HONG KONG’UN ANA VATANA DÖNÜŞÜNÜN 25. YILI
Bir demokratik sistem, bir ülkenin tarihi, kültürü ve ekonomik kalkınma aşamasına, nüfusunun olgunluk seviyesine dayalı olmalıdır ve ülke hiçbir yabancı müdahale olmadan, büyük para etkisi olmadan, tarafsız ve adil medya ve tam şeffaf oylama sistemiyle tam bir egemenliğe sahip olmalıdır.
Batı hala mücadele ediyor ve yoksa göründüğü gibi “demokratik ütopya” olmaktan çok uzak. Demokrasi, Yunanca bir ifadeden türetilmiştir ve “halkın iktidarı” anlamına gelmektedir, ancak Batı henüz “halka iktidarı” vermedi.
Batı’nın baskı, müdahale, rejim değişikliği ve “renkli devrim” yoluyla modelini ihraç etmeye yönelik umutsuz girişimleri, temelde demokrasi karşıtı eylemlerdir. Nihai analizde, demokrasi egemenliğin her şeyin üstünde olduğu ve saygı gösterilmesi gereken bir kendi kaderini tayin etme sürecidir.

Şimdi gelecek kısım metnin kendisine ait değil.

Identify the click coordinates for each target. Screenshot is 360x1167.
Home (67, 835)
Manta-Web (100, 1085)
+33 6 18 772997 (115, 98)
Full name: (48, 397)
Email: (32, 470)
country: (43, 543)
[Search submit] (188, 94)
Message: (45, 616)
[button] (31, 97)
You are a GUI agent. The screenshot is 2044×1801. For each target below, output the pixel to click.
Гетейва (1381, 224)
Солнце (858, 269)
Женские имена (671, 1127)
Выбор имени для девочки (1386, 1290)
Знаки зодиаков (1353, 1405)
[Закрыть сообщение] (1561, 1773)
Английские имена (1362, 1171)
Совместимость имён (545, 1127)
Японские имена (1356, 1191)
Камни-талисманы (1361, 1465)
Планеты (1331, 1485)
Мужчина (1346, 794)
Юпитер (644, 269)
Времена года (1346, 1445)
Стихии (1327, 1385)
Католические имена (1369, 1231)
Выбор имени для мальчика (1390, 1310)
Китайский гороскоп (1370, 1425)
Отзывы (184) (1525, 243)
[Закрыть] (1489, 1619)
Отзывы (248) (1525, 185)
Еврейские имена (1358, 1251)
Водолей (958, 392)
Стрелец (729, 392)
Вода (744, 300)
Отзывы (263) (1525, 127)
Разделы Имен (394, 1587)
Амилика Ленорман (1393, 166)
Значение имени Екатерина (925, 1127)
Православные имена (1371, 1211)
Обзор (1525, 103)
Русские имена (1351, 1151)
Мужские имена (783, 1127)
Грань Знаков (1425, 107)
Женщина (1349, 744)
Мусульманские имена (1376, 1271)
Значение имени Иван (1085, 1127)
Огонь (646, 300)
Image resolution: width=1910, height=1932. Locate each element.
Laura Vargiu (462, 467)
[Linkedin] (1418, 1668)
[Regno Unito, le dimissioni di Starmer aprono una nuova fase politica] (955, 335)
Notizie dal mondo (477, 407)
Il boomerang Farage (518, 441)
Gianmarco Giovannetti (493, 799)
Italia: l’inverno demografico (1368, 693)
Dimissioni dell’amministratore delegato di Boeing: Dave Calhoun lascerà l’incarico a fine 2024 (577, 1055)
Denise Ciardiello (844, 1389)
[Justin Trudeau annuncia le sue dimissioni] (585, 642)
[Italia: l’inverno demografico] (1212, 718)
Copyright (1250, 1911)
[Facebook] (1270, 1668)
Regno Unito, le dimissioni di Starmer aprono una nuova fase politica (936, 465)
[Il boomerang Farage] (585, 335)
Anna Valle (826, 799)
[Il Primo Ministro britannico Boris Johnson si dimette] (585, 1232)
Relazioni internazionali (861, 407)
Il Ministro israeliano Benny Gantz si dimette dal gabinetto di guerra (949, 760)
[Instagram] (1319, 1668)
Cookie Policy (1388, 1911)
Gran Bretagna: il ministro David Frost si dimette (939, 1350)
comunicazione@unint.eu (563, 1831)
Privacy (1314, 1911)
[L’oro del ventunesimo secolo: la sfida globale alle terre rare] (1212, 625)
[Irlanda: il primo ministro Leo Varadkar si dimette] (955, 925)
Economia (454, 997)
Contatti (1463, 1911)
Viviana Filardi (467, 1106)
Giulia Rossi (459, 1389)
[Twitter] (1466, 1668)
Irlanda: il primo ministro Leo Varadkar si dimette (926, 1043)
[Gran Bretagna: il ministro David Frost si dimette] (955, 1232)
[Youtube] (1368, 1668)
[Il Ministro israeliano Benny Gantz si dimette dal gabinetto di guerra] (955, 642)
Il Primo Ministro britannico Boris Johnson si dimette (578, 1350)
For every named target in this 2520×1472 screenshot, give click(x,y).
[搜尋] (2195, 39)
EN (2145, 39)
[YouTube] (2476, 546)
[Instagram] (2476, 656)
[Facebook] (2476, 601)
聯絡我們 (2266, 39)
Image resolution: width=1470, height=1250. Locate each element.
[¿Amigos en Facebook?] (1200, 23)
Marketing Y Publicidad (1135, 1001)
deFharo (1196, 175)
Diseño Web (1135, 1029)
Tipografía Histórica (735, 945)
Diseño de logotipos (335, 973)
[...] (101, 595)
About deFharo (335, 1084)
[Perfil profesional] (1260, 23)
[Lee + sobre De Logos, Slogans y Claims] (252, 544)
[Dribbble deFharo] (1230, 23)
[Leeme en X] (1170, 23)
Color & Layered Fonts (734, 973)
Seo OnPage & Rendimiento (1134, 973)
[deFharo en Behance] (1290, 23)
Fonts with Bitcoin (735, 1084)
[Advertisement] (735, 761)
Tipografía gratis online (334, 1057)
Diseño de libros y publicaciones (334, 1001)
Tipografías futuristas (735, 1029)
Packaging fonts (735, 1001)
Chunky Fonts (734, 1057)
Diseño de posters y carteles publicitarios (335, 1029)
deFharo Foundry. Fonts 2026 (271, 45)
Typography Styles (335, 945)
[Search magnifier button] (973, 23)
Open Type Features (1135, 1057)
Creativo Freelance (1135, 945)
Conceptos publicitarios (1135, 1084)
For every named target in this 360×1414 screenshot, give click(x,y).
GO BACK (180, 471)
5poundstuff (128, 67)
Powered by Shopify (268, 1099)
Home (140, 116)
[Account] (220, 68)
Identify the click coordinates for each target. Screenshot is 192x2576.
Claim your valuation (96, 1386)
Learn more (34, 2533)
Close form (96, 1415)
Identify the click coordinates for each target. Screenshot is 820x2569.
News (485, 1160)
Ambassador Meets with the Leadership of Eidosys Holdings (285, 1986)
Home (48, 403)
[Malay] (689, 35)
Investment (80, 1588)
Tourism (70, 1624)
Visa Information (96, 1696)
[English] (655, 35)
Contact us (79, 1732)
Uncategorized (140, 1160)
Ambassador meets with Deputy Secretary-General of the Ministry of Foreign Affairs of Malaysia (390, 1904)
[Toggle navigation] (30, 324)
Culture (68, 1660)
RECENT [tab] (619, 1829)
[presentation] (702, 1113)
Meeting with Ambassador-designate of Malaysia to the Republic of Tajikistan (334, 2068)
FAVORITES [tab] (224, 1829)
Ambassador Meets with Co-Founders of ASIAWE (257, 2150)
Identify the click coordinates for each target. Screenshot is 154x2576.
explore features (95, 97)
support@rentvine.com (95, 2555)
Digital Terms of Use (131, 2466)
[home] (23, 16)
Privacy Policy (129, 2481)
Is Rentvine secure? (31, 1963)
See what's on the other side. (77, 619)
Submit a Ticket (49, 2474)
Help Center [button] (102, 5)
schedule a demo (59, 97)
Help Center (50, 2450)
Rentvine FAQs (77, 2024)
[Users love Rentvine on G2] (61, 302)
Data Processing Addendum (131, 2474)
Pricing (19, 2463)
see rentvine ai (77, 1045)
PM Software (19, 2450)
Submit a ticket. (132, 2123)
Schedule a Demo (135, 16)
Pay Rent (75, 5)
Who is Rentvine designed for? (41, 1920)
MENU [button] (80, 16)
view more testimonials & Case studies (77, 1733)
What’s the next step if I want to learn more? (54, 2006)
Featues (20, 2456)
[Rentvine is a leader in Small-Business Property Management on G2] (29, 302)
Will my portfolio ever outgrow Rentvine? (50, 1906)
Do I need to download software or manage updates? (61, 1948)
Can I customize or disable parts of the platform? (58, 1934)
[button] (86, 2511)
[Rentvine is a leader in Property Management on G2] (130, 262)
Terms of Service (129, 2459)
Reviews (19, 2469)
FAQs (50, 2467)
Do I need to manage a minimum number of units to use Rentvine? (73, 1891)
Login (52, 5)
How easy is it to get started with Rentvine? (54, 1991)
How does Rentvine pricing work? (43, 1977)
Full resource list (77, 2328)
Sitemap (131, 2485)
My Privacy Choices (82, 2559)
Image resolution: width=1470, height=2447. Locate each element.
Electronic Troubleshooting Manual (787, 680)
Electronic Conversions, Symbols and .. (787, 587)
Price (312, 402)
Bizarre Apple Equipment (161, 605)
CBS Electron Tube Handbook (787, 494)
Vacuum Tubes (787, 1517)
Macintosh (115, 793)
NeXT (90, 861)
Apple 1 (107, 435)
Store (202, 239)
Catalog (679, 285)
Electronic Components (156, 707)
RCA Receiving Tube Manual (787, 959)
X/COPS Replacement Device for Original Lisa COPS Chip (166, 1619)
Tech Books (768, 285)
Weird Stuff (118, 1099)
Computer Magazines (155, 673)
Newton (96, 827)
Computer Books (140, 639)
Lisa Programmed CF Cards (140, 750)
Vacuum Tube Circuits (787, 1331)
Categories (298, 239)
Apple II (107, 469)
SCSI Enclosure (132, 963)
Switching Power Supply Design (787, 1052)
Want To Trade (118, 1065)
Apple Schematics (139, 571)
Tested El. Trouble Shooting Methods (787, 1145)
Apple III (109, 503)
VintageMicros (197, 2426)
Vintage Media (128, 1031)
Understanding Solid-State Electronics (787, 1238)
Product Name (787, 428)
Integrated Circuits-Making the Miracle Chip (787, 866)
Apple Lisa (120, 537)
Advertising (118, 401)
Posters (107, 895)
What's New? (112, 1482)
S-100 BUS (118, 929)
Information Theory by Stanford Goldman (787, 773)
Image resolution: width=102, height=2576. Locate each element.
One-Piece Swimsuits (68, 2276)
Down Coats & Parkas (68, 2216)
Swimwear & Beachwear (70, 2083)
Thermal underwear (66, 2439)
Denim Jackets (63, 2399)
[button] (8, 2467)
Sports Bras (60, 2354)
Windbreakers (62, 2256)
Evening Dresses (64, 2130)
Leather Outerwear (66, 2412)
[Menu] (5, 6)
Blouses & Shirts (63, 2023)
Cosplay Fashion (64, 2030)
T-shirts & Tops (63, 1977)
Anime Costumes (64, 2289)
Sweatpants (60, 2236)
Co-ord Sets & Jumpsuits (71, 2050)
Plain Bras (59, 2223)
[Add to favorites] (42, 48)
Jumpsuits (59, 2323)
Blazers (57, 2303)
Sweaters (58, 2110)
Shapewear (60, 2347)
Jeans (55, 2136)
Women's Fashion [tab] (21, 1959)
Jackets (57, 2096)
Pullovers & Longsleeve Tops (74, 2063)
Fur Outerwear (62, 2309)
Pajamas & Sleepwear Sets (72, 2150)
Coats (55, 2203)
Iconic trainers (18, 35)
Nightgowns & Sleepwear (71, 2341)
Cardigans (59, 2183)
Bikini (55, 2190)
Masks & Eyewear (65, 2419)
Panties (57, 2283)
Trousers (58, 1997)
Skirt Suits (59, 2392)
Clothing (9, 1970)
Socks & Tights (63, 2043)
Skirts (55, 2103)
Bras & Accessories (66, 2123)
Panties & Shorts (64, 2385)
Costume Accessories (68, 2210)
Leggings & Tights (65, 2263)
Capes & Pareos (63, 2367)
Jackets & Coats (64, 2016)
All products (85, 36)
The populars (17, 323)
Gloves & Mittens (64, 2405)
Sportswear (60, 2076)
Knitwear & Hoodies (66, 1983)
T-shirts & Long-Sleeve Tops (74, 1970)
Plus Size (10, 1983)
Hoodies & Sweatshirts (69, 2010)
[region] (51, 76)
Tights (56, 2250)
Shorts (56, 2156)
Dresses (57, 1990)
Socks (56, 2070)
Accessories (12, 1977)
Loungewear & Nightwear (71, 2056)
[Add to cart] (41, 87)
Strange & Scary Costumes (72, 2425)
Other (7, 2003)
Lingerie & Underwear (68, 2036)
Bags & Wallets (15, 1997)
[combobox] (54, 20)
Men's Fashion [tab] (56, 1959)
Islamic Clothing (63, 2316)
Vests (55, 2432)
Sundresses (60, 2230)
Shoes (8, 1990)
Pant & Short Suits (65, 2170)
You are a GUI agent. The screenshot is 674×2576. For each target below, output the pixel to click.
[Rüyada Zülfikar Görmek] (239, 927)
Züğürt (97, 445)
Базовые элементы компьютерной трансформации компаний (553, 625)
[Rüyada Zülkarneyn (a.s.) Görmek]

Hong Kong, “özgürlük ve demokrasi” için mücadele ettiğini iddia eden bazı radikallerin aslında aşırılık yanlısı ve ayrılıkçılar gibi davrandığı 2019 yılında ABD destekli bir “renkli devrimin” kurbanı olabilirdi.
Onların eylemleri sloganlarıyla taban tabana zıt düşüyordu. Bunun için, Hong Kong’un geçmişini anlamak, şu anki durumu ve kentin seçtiği yönü tarafsız olarak değerlendirmek açısından önemlidir.
Hong Kong, kendi demokrasi modelini, Hong Kong karakterine sahip demokrasiyi bulma yolundadır. Bu, “Bir Ülke, İki Sistem” ilkesinin bir modeli olacaktır. Şimdi Hong Kong için ulusal güvenlik yasası yürürlükte olduğundan, Hong Kong’a dış müdahale sona erecek ve devam eden seçim reformlarıyla birlikte kent sonunda, gerçek demokrasiye zarar veren yabancı destekli ajanlarla dolu daha önceki kaotik yasama meclisinin tersine, kentin iyiliği için çalışabilecek bir Yasama Konseyi’ne sahip olacaktır.
Bu sistemde Yasama Konseyi, insanlara uygun fiyatlı konut sağlamak ve eşitsizliği azaltmak dâhil olmak üzere onlara verilen sözleri yerine getirmekle yetkili kılınmıştır.
Demokrasi, boş sözlere dayalı uzlaşmaz bir sistemin aksine, temel performans göstergelerine ve yapılabilir şeylere dayalı esnek bir sistemdir. 1997 yılından önce Hong Kong’un hiçbir zaman demokrasiyi uygulamadığı dikkate alındığında, insanların, HKSAR’de demokrasinin inşa edildiğini anlamasına ihtiyaç vardır. Olgunluk zamanla oluşacaktır. Ana vatana dönüşünün 25. yılında Hong Kong, kendisini Batı ve Çin anakarası arasında önemli bir köprü olarak konumlandırabileceği, her iki dünyanın en iyilerine sahip olacağı ve temsil edeceği bir yeni fırsatlar dönemine giriyor. 2028 yılına kadar Çin muhtemelen, Hong Kong sakinleri dâhil ülkedeki herkesin gurur duyacağı ve elbette bir parçası olacağı dünyanın en büyük ekonomisi olacak. Gerçekten de dünya tarihinde benzersiz bir çağda yaşıyoruz.